Top 250 Challenge: 164

The Killing (1956)
Number 124 on IMDb's Top 250


Ex-convict Johnny Clay (Sterling Hayden) tells his girl friend, Fay (Coleen Gray), he has plans for making money, and indeed he has. He rounds up a gang and brings them in on a seemingly fool-proof scheme to rob a race track of $200,000. The first thread unravels when Sherry Peatty (Marie Windsor), wife of gang-member George Peatty (Elisha Cook, Jr.), tells her boyfriend Val Cannon (Vince Edwards) about the plan, and he cuts himself in on that action also. The robbery is completed and the gang goes to the hideout where Johnny will join them later. Val sticks up the robbers, a shot is fired, and all hands are soon dispatched. Johnny, with the money in a suitcase, joins Fay at the airport. Hilarity ensues and the fat lady still hasn't sung.

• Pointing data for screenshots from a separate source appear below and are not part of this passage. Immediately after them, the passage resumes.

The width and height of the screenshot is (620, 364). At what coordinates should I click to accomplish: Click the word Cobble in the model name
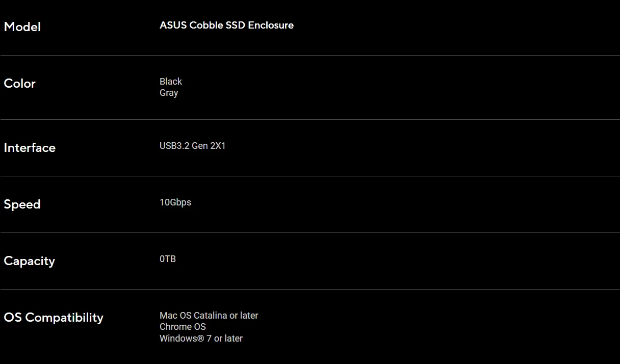206,25
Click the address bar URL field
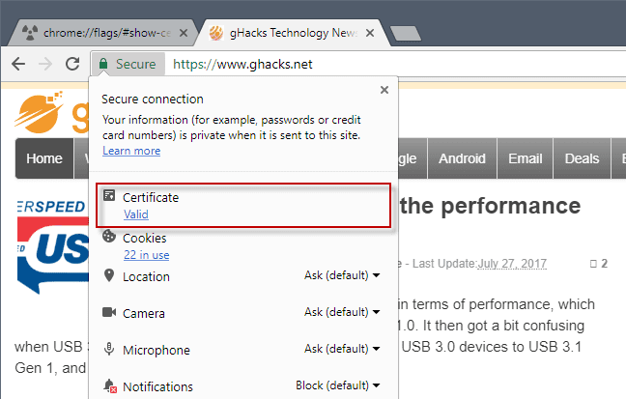Screen dimensions: 626x399 click(395, 64)
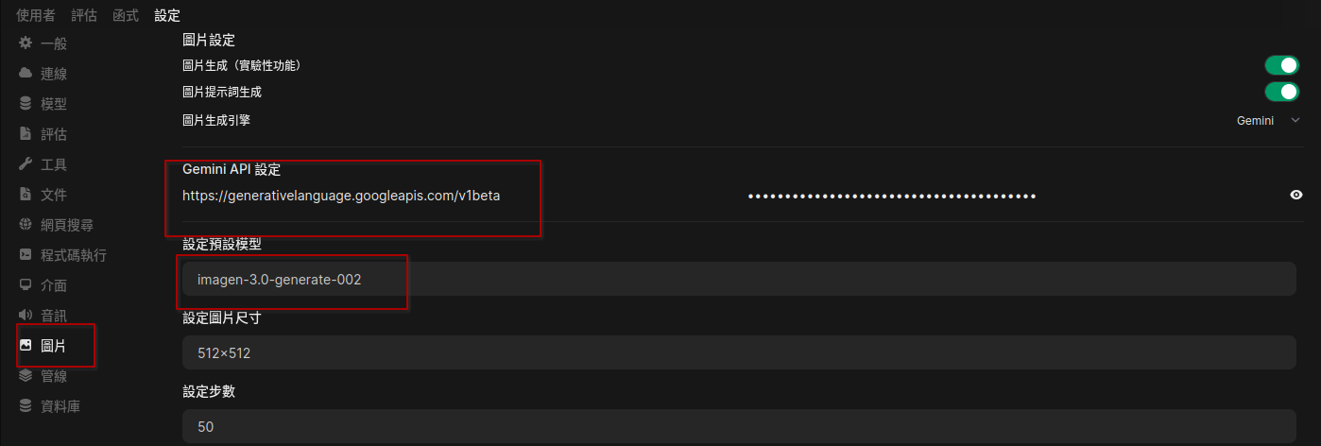Open the 程式碼執行 terminal icon section
This screenshot has height=446, width=1321.
click(x=26, y=255)
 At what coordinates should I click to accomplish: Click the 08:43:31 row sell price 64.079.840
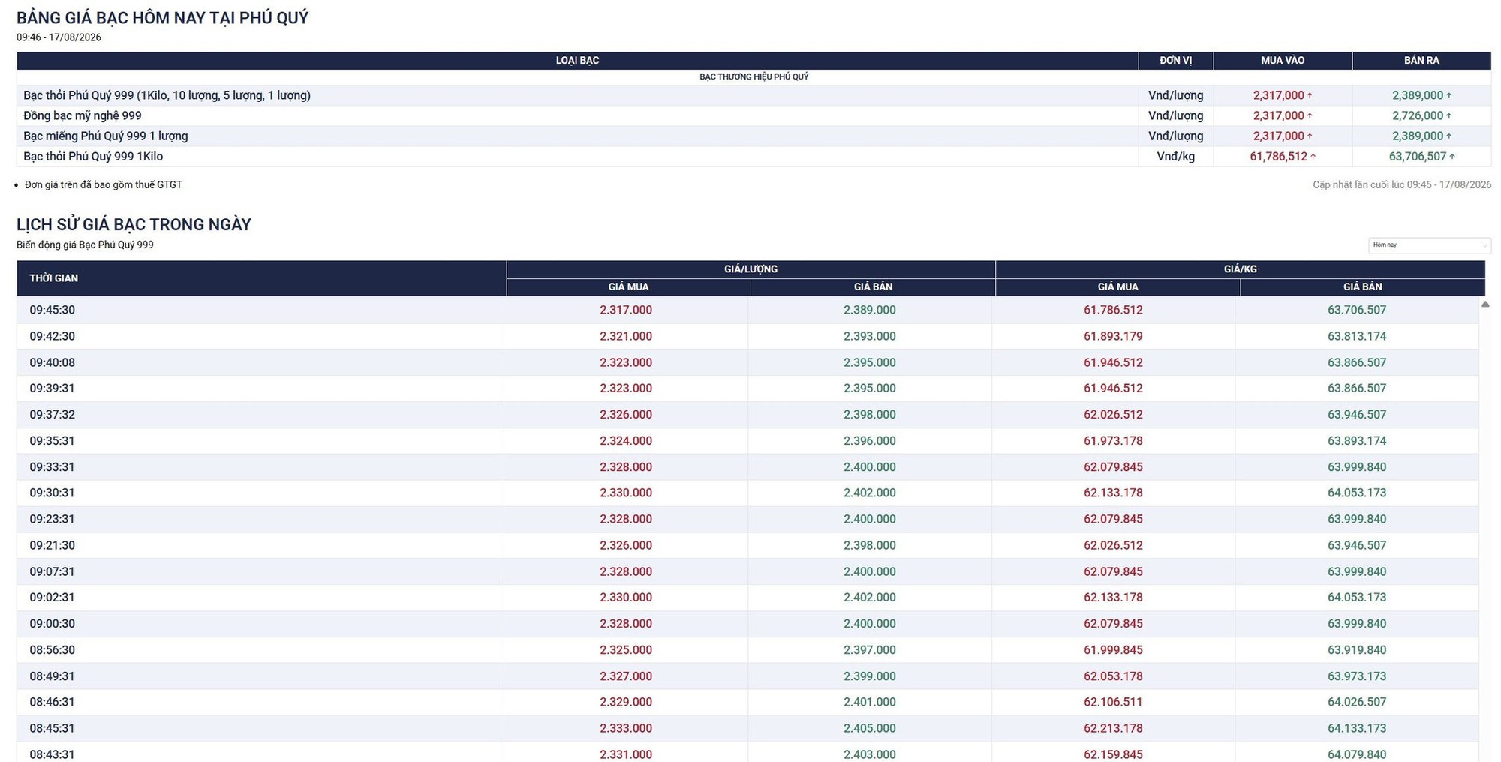pos(1357,755)
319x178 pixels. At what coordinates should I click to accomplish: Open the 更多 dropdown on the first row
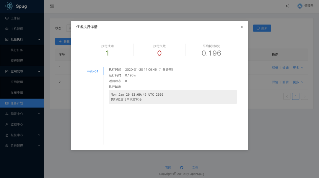tap(297, 68)
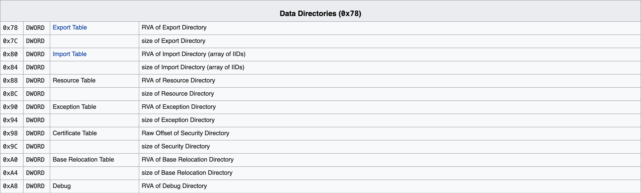This screenshot has height=193, width=641.
Task: Open the Import Table link
Action: 69,54
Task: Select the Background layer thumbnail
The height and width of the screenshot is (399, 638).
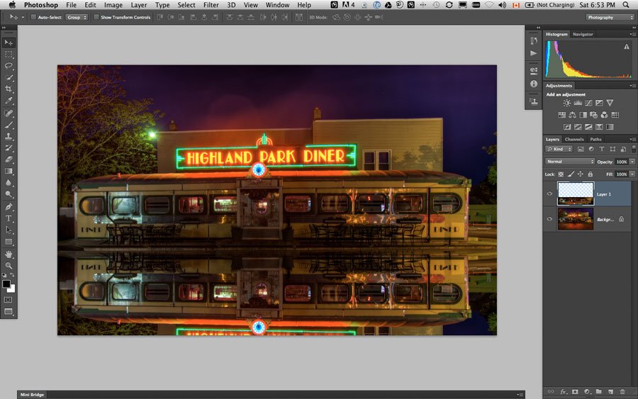Action: pos(576,219)
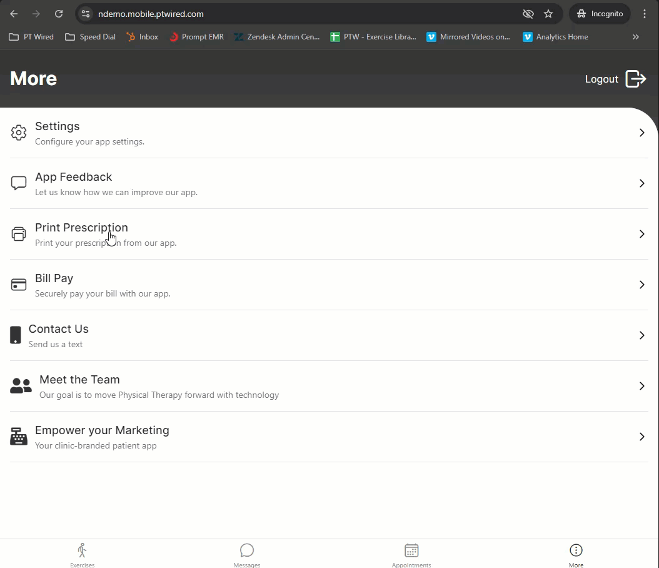The width and height of the screenshot is (659, 568).
Task: Expand Settings using its right chevron
Action: coord(641,133)
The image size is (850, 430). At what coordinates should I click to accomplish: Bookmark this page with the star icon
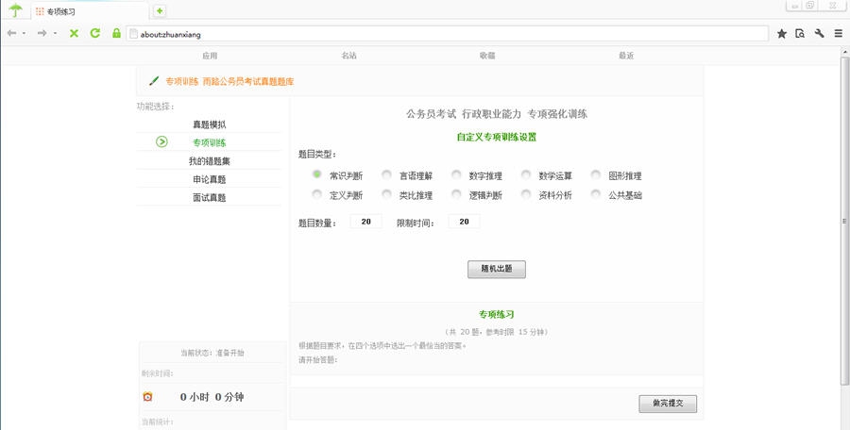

Trivia: Initial test screenings were poor, citing the non-linear structure as the main problem. Stanley Kubrick was forced to go back and edit the film in a linear fashion, actually making the film even more confusing. In the end, it was released in its original form, and is often cited as being a huge influence on other non-linear films like Reservoir Dogs (1992) and Pulp Fiction (1994).

The non-linear style of this movie really makes it interesting, the time jumps back and forth so you can see what everybody is doing at any given time. It really adds to the heist because it brings in the point of everything having to happen so precisely to work. Good little film.